Saschiz Fortified Church: 500 Years of History in Transylvania
Part of the UNESCO World Heritage Sites of Romania, the fortified church of Saschiz is one of the highlights of Transylvania’s Saxon heritage. It’s also one of the best examples of medieval defensive architecture adapted to a religious monument, a common practice in the devastating times of Ottoman attacks and regional conflicts between the Hungarian Kingdom and the Habsburg Empire.
It all starts half a millennium ago
Located very close to Sighisoara, a town it once competed with, Saschiz was first mentioned in 1309. It was one of the villages founded by German colonists in the area of Tarnavelor plateau, previously inhabited by the Szekelys population. The main historical attraction of the village, the fortified church dedicated to Saint Stephen, dates from the 15th century. It was built between 1493 and 1525, possibly on the ruins of an older church as two Romanesque capitals found here indicate.

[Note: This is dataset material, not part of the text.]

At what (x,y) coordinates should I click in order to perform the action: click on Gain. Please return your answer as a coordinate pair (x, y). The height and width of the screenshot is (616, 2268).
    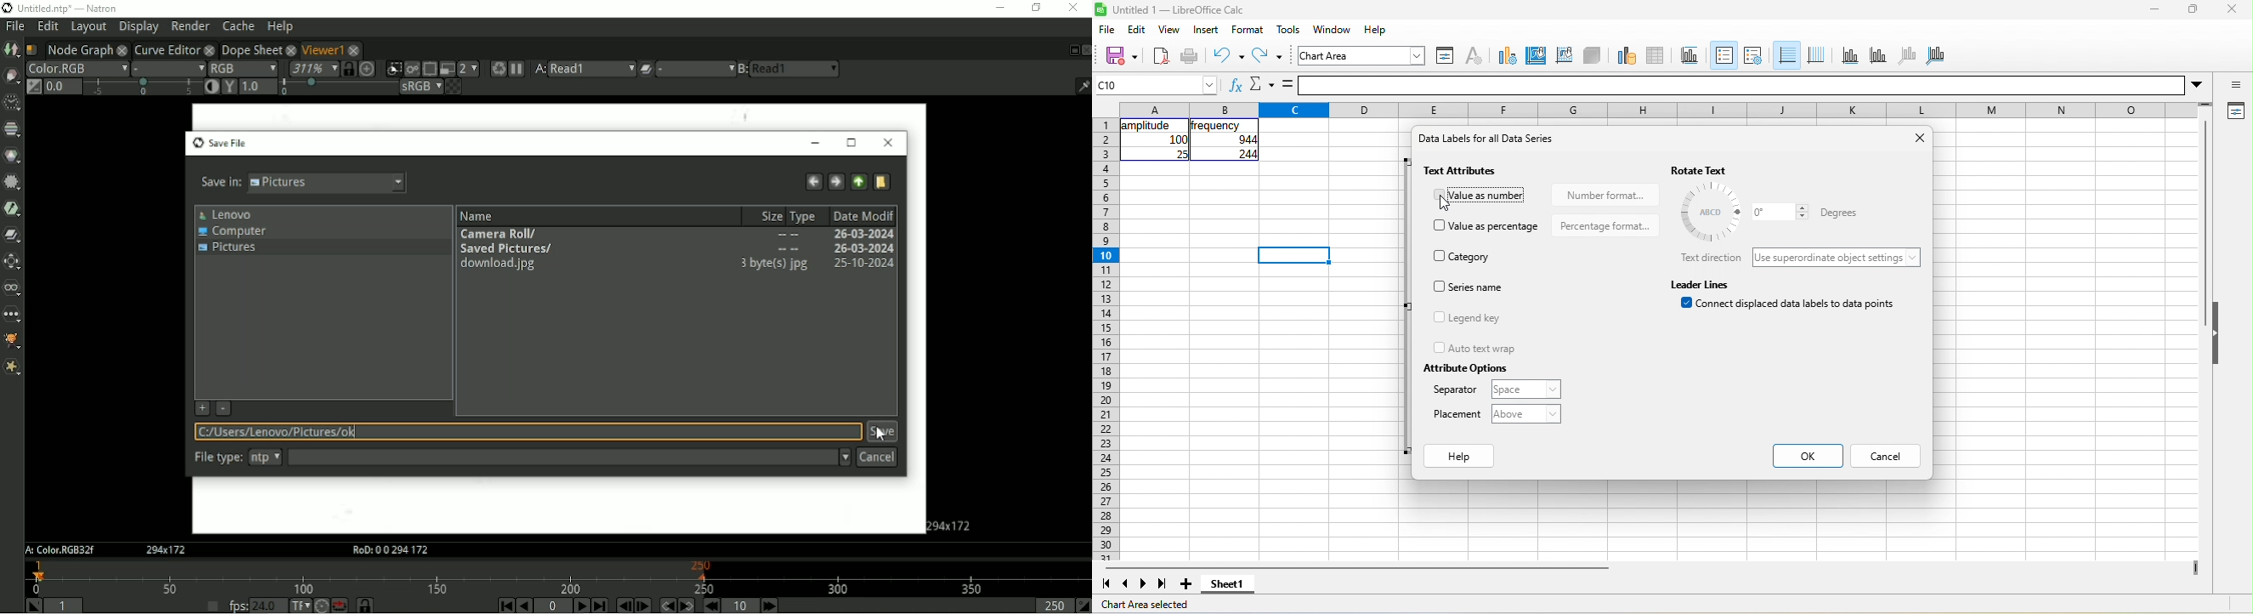
    Looking at the image, I should click on (63, 87).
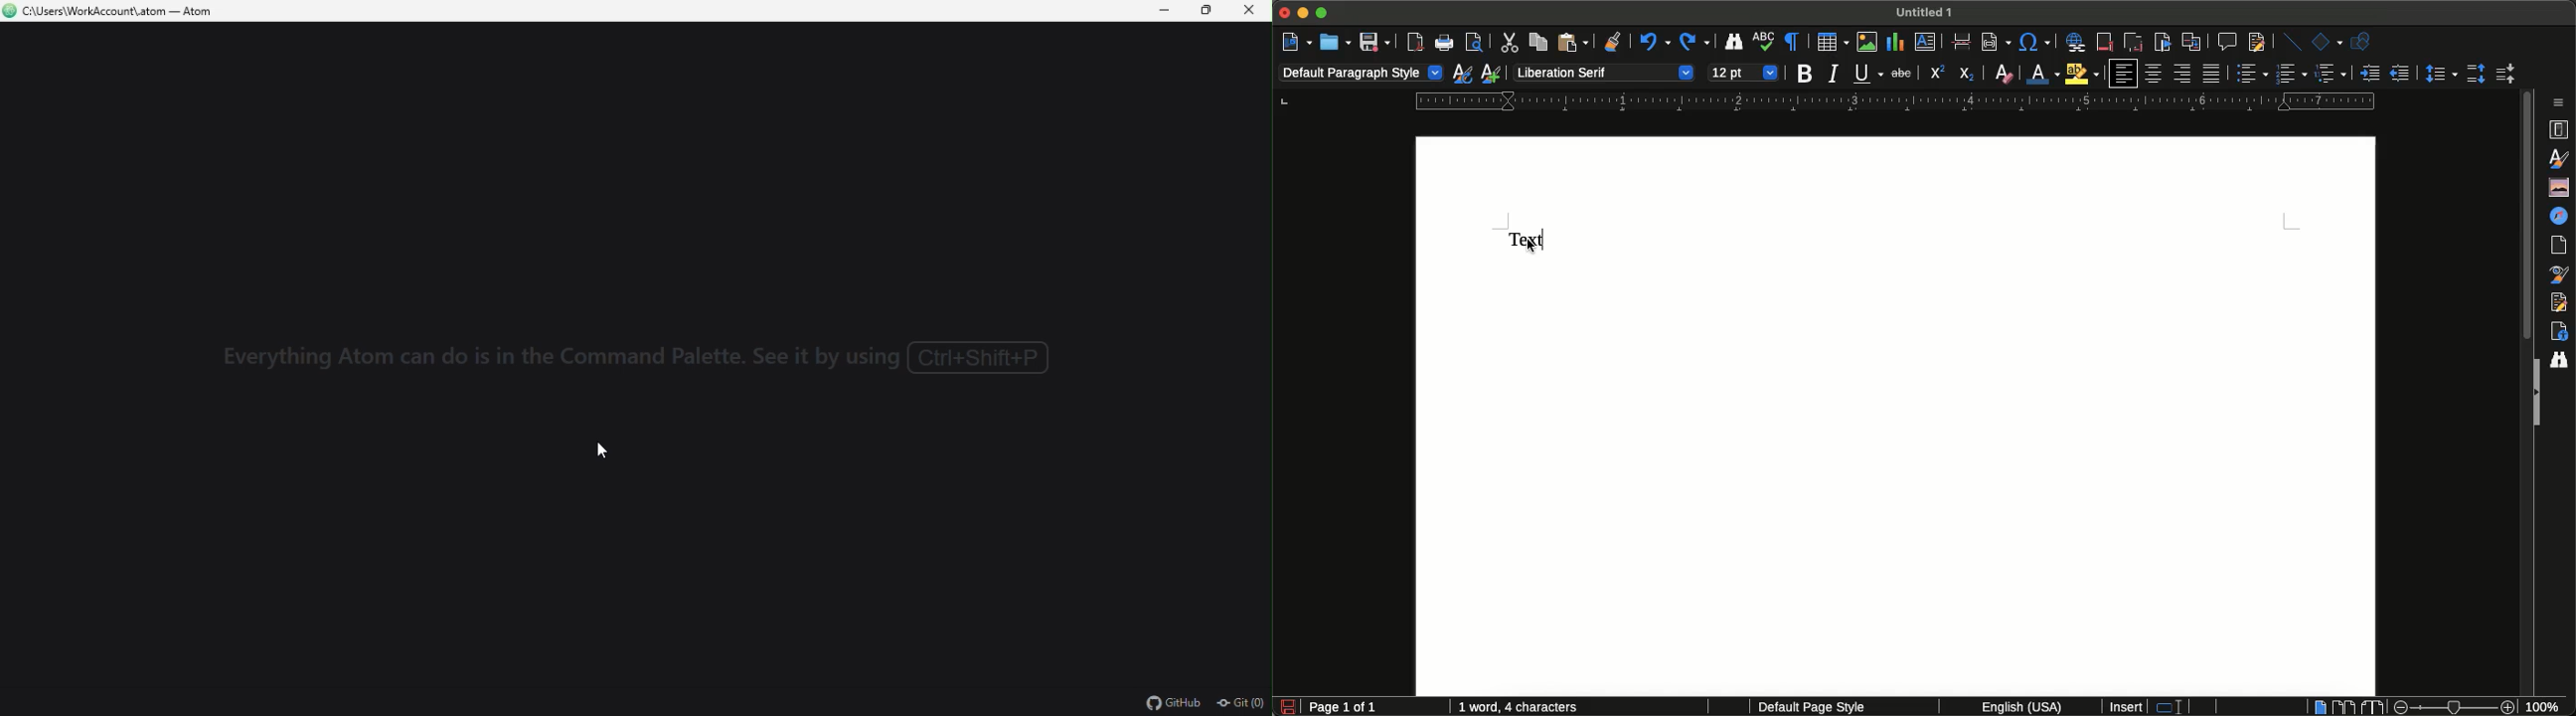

Planned and executed from the very beginning as a defensive outpost, Saschiz Fortified Church is a complex example of the troubled geopolitical conflicts from the medieval centuries in this part of Europe. Under constant Ottoman threat, the borders of Transylvania were often attacked, forcing the locals to hide in the village churches that throughout the centuries became real fortresses prepared to withstand long sieges.
The Late-Gothic fortified church from Saschiz is one of the strongest constructions of this type from Transylvania. It has 22 buttresses, a wall walk and an extra floor built above the nave and the choir, with rows of machicolations and loopholes. The military architecture is balanced inside by a beautiful Baroque altar from 1735 and the Baroque pulpit from 1709 and outside by the shiny bell tower that resembles the one from Sighisoara.
Beyond Saschiz Fortified Church
This magnificent church is only one of the attractions of Saschiz, a small village with an old history just waiting to be uncovered. Rent a bicycle or put on your hiking boots for a walk around the surrounding hills. Explore local traditions like beekeeping, learn how to bake bread, enjoy a horse cart ride, taste cheese directly from the sheepfold and enjoy the panoramic view of the village from the ruins of the 14th-century fortress uphill.
You can buy pottery, local jams and crafts from the small souvenir shop next to the church.
Book a night at Casa de pe Deal for the true local experience.
If you’re only passing by and don’t have a lot of time to try local food, stop at Pivnita Bunicii shop for a quick tasting of local products.